Uma das coisas mais humilhantes no Rio de Janeiro hoje é a questão do transporte público. Não existe dia em que os passageiros não sejam desrespeitados em algum dos serviços, quando não em todos. 

Quarta-feira, um caso chamou a atenção: em plena avenida Brasil, um motorista abandonou seu posto de trabalho da linha 397, embarcou em outro ônibus e deixou para trás não somente o veículo que conduzia, mas também dezenas de passageiros que se apertavam como sardinhas em lata. 

Informações dão conta que o motorista chegou ao limite do esgotamento, depois de ter sido xingado e ameaçado ostensivamente pelos passageiros do 397, porque vinha parando em todos os pontos com o veículo já lotado. 

É o retrato fiel do caos carioca. 

Desde o golpe de 2016, com a Lava Jato destruindo 2/3 dos empregos formais cariocas, o número de passageiros caiu drasticamente no principal transporte de massa, o trem. Some-se a isso o péssimo serviço da Supervia e as disputas políticas, então a capacidade de operação da companhia caiu em 50%, de 700 mil passageiros por dia para 350 mil aproximadamente.

O que faz a Supervia então?
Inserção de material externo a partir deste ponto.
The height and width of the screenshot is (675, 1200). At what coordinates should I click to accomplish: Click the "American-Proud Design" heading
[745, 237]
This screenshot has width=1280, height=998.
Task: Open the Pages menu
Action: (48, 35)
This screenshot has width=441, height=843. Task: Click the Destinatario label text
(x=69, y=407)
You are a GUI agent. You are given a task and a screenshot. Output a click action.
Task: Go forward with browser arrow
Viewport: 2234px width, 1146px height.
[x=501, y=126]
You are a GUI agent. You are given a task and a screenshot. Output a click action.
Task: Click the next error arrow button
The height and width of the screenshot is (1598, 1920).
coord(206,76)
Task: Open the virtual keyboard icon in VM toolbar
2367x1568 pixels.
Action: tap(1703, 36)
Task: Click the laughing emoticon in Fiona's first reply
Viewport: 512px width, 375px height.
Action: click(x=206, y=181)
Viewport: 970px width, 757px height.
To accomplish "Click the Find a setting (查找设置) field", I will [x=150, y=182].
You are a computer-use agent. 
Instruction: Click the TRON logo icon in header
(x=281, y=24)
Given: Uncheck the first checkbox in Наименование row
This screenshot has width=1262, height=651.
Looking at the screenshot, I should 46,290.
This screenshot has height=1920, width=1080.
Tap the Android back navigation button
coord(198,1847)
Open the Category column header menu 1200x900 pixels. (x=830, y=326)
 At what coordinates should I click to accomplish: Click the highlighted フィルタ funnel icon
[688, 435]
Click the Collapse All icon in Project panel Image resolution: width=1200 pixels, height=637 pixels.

Reduz a circulação de trens, que ficam cada vez mais cheios. Algumas pessoas, cansadas da ruindade do serviço, voltaram para os ônibus. Mas como o desemprego era marcante, o que aconteceu? As empresas passaram a colocar menos ônibus em circulação nas linhas, especialmente aquelas que cruzam a cidade e têm como rivais as vans e motos da milícia...

Ou seja, o passageiro, trabalhador ou estudante, simplesmente não tinha para onde correr.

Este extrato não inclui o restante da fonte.